In step S10, the downloading module 10 downloads and stores the Web
page in the first storage area 20 of the database 2.
[0024] In step 12, the converting module 12 converts the Web page
from the HTML format to the XML format, thereby yielding the XML
Web page.
[0025] In step S14, the determining module 14 reads the element
selection options in the XML file 220, and detects whether the XML
Web page contains the elements according to the element selection
options.
[0026] If the XML Web page does not contain the elements
corresponding to the element selection options in the XML file 220,
in step S24, the saving module 18 stores the XML Web page in the
third storage area 24 of the database 2 and the procedure ends.
[0027] Otherwise, if the XML Web page contains the elements
corresponding to the element selection options in the XML file 220,
in step S16, the analyzing module 16 selects the elements of the
XML Web page according to the element selection options and filters
elements of the XML Web page that do not comply with the element
selection options.
[0028] In step S18, the determining module 14 determines whether
the content of each of the filtered Web page elements needs to be
audited according to the element selection option.

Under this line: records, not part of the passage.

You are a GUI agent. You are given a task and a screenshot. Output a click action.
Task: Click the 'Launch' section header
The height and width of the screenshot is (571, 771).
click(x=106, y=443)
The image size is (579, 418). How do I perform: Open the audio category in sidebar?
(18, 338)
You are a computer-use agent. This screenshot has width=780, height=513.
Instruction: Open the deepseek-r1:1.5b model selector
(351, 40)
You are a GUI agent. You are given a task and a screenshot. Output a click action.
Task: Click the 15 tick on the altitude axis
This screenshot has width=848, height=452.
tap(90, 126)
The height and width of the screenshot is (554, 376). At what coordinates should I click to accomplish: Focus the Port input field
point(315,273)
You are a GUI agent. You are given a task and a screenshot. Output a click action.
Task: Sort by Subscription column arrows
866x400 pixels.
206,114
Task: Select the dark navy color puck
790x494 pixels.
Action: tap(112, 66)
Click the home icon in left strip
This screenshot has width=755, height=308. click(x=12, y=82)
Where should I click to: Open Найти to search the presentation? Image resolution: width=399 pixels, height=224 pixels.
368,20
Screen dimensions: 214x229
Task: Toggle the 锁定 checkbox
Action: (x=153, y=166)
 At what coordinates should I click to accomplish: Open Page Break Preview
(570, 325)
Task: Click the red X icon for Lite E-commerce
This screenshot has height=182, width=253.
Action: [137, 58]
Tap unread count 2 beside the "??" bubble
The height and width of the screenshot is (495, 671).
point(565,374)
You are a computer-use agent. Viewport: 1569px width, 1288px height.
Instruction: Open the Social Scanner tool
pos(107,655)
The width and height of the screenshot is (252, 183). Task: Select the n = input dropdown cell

[0029] If the content of each of the filtered Web page elements
does not need to be audited, in step S22, the saving module 18
stores the filtered Web page in the third storage area 24 of the
database 2 and the procedure ends.
[0030] Otherwise, if the content of the filtered Web page elements
needs to be audited, in step S20, the determining module 14 detects
whether the content of each of the filtered Web page elements
complies with the audited string.
[0031] If the content of each of the filtered Web page elements
does not comply with the corresponding audited string, in step S26,
the feedback module 20 writes a record of the element selection
options in the second storage area 22 of the database 2 and the
procedure ends.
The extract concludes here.